Apple Watch Face — August 2020

Pride Digital

Modular

My strategy for watch faces has changed since Josh was born. I use my Watch more as a status and information screen instead of using it to actually perform actions — like marking items off my to do list, logging my weight, or starting meditations. Josh has a tendency to play with the Watch’s screen while I hold him and this altered complication setup mitigates his ability to perform actions that I’d prefer he didn’t.

Apple Announces iOS 14 ➝

A lot of great improvements in this upgrade including App Library, the ability to save widgets to your home screen, picture-in-picture video, a new Siri user interface, a translation app, pinned threads in Messages, App Clips and more.

➝ Source: apple.com

‘My Number One Complaint With Working on the iPad’ ➝

Matt Birchler:

Try as I might, the Files app won’t let me add more than 5GB of files even though the Settings app says I have tons of space (this is why I bought a 256GB iPad, after all). I can’t delete anything else because there’s nothing showing up in Files for me to delete and the Settings app doesn’t let me do anything because it tells me I’m swimming in free space. And yes, I’ve gone to “Recently Deleted” in Files to actually remove the things the system hadn’t purged yet.

This specific issue isn’t something I’ve run into myself, but the mysteriously large “other” storage usage problem would frequently plague both my wife and I. Luckily, Apple is a bit more generous with storage capacity than they used to be and that has essentially solved the issue. But iOS and iPadOS clearly aren’t good enough at managing local storage for you and the system should offer some more tools so that we can manage it ourselves.

➝ Source: birchtree.me

Apple Announces the New iPhone SE ➝

Same chassis as the iPhone 8 with improved internals and stellar price points — 64GB for $399, 128GB for $449, or 256GB for $549. I have a feeling the 64GB model is going to be very popular.

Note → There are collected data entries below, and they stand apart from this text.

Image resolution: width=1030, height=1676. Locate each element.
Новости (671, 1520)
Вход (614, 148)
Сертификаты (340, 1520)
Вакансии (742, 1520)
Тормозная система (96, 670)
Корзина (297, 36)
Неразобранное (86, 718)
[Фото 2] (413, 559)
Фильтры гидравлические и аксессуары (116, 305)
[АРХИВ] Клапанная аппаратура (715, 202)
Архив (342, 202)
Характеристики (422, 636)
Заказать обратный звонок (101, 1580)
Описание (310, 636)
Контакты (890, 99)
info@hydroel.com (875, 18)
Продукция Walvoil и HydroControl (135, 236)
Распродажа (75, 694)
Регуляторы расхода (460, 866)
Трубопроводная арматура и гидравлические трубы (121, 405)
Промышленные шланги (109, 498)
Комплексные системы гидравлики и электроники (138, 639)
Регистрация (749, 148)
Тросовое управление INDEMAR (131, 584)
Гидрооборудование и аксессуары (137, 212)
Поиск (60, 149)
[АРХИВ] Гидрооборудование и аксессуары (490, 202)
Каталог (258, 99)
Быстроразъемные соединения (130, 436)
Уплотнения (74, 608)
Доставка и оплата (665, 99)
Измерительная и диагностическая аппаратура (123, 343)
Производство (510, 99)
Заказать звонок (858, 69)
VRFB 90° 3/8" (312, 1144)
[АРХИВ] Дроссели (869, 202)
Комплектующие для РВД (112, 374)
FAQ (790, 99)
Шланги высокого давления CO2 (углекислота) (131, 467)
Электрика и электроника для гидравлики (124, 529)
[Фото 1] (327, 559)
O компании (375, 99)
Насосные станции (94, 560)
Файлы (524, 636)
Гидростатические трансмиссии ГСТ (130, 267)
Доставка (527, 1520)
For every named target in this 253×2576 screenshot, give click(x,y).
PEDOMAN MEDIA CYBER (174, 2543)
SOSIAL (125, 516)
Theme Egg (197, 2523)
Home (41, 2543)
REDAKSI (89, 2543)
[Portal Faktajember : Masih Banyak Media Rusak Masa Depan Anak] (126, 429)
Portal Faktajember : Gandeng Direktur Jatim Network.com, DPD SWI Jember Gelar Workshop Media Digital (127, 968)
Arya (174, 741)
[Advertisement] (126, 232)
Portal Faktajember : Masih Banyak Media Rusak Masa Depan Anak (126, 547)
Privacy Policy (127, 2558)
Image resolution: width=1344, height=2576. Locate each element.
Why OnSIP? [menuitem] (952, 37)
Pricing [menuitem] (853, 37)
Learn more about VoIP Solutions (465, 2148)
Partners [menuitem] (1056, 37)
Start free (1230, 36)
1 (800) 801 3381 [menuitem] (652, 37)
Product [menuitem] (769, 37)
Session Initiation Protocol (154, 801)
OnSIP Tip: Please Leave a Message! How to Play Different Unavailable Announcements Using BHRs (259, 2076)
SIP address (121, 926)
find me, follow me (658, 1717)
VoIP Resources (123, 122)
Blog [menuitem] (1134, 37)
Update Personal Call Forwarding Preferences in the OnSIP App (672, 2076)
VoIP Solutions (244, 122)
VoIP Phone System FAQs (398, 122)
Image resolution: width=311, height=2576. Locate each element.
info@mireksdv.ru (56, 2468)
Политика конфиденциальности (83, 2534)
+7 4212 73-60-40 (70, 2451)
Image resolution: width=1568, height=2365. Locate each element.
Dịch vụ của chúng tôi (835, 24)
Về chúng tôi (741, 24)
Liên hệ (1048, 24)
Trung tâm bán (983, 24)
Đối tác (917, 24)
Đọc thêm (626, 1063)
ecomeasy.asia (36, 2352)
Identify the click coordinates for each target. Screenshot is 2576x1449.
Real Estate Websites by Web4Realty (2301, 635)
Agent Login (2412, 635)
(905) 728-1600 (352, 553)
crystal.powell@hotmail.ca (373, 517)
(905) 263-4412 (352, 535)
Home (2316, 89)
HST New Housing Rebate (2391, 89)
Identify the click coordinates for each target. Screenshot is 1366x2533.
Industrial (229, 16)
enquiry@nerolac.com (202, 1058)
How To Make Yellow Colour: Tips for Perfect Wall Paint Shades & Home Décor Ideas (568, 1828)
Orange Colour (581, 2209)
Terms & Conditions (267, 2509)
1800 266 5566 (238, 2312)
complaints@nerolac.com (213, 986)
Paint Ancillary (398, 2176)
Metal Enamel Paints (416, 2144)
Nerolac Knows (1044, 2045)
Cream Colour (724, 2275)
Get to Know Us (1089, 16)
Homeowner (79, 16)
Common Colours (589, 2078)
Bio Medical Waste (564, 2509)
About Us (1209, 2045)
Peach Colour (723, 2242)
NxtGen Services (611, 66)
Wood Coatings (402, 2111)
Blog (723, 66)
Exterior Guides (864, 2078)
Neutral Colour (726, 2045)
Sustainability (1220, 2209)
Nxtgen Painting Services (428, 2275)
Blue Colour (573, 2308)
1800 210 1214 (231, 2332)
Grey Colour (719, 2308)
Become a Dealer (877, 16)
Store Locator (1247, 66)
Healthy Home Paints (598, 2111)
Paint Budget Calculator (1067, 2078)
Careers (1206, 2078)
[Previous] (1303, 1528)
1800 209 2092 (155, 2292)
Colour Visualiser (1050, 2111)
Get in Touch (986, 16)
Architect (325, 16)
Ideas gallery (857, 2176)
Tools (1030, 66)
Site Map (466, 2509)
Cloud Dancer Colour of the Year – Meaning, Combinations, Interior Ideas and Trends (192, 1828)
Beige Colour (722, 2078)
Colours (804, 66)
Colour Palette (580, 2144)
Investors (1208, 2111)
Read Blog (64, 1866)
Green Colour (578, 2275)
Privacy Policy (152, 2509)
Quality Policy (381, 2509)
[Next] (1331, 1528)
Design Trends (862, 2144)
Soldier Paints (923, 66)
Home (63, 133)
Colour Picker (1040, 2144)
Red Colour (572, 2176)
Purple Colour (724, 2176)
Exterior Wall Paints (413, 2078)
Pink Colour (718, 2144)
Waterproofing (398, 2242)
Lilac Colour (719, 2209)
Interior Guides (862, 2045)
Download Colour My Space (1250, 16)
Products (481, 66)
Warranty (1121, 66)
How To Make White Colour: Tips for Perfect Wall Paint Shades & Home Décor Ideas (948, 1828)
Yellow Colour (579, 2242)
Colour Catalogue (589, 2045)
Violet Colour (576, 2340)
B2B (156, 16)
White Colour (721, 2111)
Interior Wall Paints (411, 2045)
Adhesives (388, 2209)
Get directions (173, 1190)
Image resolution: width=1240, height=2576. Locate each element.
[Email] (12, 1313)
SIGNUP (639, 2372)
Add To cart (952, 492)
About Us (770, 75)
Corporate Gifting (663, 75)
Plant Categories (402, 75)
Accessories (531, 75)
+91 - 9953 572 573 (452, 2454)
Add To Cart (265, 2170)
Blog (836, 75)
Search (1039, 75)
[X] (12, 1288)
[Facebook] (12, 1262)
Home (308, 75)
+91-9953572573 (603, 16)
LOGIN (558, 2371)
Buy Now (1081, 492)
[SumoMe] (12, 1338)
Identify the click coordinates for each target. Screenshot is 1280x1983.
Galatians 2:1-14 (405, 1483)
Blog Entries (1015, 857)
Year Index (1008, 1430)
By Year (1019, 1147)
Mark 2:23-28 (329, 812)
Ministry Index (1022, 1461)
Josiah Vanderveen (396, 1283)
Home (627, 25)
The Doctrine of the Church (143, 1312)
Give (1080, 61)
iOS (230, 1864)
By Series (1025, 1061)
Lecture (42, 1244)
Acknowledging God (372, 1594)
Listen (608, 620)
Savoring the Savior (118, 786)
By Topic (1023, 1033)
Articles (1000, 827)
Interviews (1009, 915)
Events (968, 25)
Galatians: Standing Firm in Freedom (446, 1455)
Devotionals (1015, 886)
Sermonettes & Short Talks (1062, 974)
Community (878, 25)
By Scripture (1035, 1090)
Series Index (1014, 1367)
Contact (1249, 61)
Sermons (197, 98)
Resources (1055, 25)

My wife has traditionally preferred an iPhone with a smaller display. She used the original iPhone SE up until last summer when she finally gave in and upgraded to the iPhone 8. But interestingly, she doesn’t find the new SE appealing at all.

The camera is so important to her now that she won’t even consider an iPhone unless it offers the same (or better) camera arrangement as the 11 Pro. The iPhone 8 camera looks good, but without the extra lenses and dark mode, it just isn’t good enough.

➝ Source: apple.com

Apple Considering Letting Users Change Default Email App and Browser on iOS ➝

Mark Gurman, reporting for Bloomberg:

The technology giant is discussing whether to let users choose third-party web browser and mail applications as their default options on Apple’s mobile devices, replacing the company’s Safari browser and Mail app, according to people familiar with the matter.

This is a huge step in the right direction. And I wouldn’t mind them giving developers the ability to release web browsers with their own rendering engines as well.

➝ Source: bloomberg.com

A Low Cost iPhone Could Be Coming This Spring ➝

Mark Sullivan, reporting for Fast Company:

Several publications and a few analysts have already predicted that Apple will announce a new sub-$500 iPhone, which may be called either the iPhone SE 2 or the iPhone 9. My own sources near the iPhone supply chain tell me that parts production for the new phone is now ramping up.

One source believes the new phone will likely sell at $399, roughly the same price as the first iPhone SE.

This would be well timed for my in-laws, who are looking to purchase their first smartphone sometime in the next few months. A low-cost iPhone seems like the perfect device for them.

➝ Source: fastcompany.com

iOS 13 Text Selection ➝

Benjamin Mayo, alongside a video where he shows the problems with iOS 13’s text selection:

In the WWDC 2019 presentation, Craig Federighi praised the new UI for text selection, saying “there’s no need to double tap and no magnifying glass getting in your way”. I remember doing a double-take when he said it because that’s not really true at all. The magnifying glass was a convenience, rather than annoyance. Getting rid of it sounded like it would be exactly the wrong thing to do, especially as there was no alternative UI affordance to fulfil its purpose.

The text selection system in iOS 13 is absolute garbage. I can never tell if I have my selection point at the right place because my finger is always in the way. This is especially irritating when you’re dealing with more precise selections, for example, when you’re ending your selection between a punctuation mark (like a period’ and a small character (like a lowercase L or I).

The loop is an essential piece of the text selection interface and the refinement is almost exclusively a massive step backward. I hope they revert this change in a future update. Or at the very least give us the option to re-enable it in settings.